Hace ahora dos años escribí un artículo sobre las "encuestas on line" que se propagan por los medios de comunicación alojados en internet.

Raúl y las encuestas on line

Me ha venido a la cabeza cuando leo atónito, en una web de mi ciudad regentada por un joven periodista, conclusiones sobre el parecer de la "opinión pública" acerca de la política local y sus protagonistas, los partidos, a raíz de una serie de encuestas electrónicas que sin ningún atisbo de cientificidad ha ido proponiendo a sus decenas de lectores en las últimas semanas.

Sociólogos de ilustre nombre en metodología de la investigación social, como Jaime Andreu, Luís A. Camarero o Juan S Fernández, lo han denunciado ya. Las encuestas que se cuelgan en las webs y blogs, leemos muchas en los periódicos on line, no son encuestas. Una encuesta es algo más que un conjunto de preguntas realizado a un grupo de personas. La mayoría de las llamadas encuestas en internet son tan sólo conjuntos de preguntas. El mínimo rigor científico impide cualquier interpretación que vaya más allá del propio conjunto de respuestas obtenido.

Desgraciadamente, el uso del término encuesta es libre. Y se denomina así a “pesquisas” en las que no existen ni una población bien definida, ni un procedimiento definido de muestreo, ni análisis sobre la calidad de las mediciones, ni ninguno de los elementos que son necesarios para que ese “conjunto de preguntas” pueda conformar una encuesta.

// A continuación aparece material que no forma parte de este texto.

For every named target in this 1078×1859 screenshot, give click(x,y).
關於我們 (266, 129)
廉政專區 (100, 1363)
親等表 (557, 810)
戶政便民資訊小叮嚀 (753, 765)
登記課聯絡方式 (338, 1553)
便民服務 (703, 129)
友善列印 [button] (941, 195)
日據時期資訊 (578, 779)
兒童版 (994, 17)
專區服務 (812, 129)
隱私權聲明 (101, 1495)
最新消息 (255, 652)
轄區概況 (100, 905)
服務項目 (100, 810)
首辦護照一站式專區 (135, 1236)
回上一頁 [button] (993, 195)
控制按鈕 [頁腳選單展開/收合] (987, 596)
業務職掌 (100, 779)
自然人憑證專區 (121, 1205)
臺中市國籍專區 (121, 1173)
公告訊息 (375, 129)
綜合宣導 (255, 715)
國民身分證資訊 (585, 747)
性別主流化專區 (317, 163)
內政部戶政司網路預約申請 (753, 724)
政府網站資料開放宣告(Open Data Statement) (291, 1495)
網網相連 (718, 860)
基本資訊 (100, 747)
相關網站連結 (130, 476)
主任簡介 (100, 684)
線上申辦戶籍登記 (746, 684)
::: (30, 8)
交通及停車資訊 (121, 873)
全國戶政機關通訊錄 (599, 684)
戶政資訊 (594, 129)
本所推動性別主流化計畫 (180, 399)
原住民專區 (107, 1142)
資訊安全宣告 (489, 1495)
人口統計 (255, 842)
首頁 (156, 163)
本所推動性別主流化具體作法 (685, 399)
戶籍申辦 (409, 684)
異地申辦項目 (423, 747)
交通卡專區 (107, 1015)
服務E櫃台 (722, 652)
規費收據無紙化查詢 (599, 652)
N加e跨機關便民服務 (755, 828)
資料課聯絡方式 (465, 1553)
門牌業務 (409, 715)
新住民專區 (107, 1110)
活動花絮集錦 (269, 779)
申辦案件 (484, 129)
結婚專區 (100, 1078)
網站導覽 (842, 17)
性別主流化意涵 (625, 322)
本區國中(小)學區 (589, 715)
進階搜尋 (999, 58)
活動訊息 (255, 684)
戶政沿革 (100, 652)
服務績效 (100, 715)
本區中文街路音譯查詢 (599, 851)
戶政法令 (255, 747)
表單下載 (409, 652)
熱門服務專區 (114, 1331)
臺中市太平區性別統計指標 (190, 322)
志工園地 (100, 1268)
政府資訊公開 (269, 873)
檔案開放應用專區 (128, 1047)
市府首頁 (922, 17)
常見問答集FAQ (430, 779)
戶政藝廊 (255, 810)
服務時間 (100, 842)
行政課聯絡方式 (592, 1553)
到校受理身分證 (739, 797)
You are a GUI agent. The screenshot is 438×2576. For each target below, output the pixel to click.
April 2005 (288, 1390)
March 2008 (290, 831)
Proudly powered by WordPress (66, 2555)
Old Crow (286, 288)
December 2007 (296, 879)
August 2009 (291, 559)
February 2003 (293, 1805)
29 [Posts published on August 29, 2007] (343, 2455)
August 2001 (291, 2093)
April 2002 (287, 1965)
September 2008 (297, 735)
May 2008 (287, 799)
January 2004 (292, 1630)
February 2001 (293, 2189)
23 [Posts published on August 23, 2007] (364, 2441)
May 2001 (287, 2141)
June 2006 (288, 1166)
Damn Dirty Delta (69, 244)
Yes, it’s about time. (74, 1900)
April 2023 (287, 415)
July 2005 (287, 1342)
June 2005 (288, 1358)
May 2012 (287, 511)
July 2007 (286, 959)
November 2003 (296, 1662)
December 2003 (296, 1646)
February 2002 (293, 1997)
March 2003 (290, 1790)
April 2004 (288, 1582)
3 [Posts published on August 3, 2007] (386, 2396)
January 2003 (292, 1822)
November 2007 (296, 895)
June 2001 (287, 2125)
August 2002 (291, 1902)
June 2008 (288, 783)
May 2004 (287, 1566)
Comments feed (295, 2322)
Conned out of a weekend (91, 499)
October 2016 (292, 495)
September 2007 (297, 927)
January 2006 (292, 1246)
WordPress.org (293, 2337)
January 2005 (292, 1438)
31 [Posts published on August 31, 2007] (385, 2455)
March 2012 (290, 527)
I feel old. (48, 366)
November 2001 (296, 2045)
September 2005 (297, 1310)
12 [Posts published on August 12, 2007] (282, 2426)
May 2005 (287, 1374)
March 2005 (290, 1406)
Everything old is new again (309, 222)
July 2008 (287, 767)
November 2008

Es más, el muestreo resulta tan dependiente de la voluntariedad de los participantes que el sesgo amenaza claramente cualquier interpretación. Y es que en internet nos encontramos con dos tipos de encuestas, las claramente intencionales y las escondidamente promocionales.

Evidentemente, ¿Qué poblaciones son accesibles e identificables electrónicamente? ¿Qué procedimientos de muestreo pueden aplicarse en ese contexto?. Sin estos elementos, ¿qué credibilidad merecen y qué generalización permiten los resultados de una “encuesta electrónica”?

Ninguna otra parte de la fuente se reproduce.